Para os guarani, o Ministério Público Federal (MPF), tanto de Umuarama quanto em Guaíra, tem sido um grande protetor. “Eles (procuradores) também estão nomeio do tiroteio dos fazendeiros, sem poder fazer muito, mas tem garantido pelo menos questões básicas para nós, como saneamento e alimentação, isso é muito importante” relata Ilson. Segundo o Cacique da Tekoa Y’hovy os estudos de demarcação só seguem por determinação do MPF e de fato, apesar de em 2013 o governo federal ter paralisando as análises demarcatórias em todo país, a Funai só instaurou um novo Grupo de Trabalho (GT) porque foi obrigada por uma decisão judicial, provocada pelo órgão.

Rio dos indios_protestoProtesto Guarani vem rompendo o silêncio.

Do Guarani mais novo ao mais velho é unanime a posição de que não se trata de um genocídio sofrido em silencio. “Os fazendeiros podem fazê-lo de maneira velada, mas nós não estamos mais quietos. Nós temos ido à praça, pintado o rosto, feito protestos junto à universidade, denunciado. Por muitas vezes este ano e no ano passado saímos às ruas, gravamos tudo, encaminhamos aos órgãos responsáveis. Todos sabem o que está acontecendo e nós vamos continuar denunciando” diz o jovem Marcos Benites de apenas 15 anos.
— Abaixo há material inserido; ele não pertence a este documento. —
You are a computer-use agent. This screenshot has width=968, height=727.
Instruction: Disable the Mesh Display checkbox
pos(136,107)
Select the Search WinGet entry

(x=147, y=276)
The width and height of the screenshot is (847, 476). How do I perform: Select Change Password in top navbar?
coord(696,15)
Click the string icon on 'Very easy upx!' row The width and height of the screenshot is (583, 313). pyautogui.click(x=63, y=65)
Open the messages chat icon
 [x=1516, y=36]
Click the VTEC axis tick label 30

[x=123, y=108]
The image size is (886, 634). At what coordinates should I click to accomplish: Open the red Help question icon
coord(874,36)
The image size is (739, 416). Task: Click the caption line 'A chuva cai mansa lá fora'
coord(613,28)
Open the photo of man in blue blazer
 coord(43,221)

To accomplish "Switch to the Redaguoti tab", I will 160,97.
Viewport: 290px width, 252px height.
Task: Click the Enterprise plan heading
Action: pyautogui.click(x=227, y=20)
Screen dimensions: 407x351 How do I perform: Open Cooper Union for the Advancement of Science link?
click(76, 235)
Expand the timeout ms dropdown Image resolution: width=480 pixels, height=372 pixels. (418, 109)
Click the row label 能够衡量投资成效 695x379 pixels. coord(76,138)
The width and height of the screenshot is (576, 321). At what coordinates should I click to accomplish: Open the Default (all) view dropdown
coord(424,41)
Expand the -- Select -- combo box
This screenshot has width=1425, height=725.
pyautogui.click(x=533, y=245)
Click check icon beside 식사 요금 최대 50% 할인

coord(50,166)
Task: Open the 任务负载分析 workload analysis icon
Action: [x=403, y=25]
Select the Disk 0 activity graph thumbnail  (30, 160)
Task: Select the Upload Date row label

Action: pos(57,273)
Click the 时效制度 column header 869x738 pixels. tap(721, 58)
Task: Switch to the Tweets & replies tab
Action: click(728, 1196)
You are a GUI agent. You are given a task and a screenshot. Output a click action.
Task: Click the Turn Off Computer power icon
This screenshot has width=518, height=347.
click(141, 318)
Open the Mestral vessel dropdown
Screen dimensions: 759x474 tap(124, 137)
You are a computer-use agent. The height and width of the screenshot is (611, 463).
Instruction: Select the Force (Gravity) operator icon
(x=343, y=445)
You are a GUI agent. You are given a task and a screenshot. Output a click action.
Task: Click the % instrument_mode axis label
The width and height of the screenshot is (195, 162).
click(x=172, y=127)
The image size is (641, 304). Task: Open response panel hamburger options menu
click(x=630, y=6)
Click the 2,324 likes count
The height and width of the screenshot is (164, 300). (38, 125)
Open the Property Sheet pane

Em cada uma das 13 aldeias localizadas entre Guaíra e Terra Roxa, existe uma força originária pulsando forte, como uma chama que se recusa a apagar. Quando mais pressão é exercida contra estas comunidades, mais esta força parece pulsar. Nas casas de reza os pequenos aprendem os passos dos mais velhos e com eles sonham em recuperar aquilo que sempre foi do povo Guarani. Aprendem que para além da lógica do transgênico e da monocultura a terra é sinônimo de vida. Sabem melhor do que ninguém que a premissa inversa também é verdadeira, sem-terra, sem vida digna. E como um tiro que sai pela culatra, o efeito pretendido pelos fazendeiros reverte sua lógica. Vivendo como comunidades sem-terra, enraízam mais forte o sentimento pelo seu Tekohá. Desta forma as comunidades têm ganhado as ruas e tronado público o genocídio programado que as autoridades e fazendeiros têm executado dia após dia. Na coragem dos que lutam hoje mora a esperança dos que virão amanhã.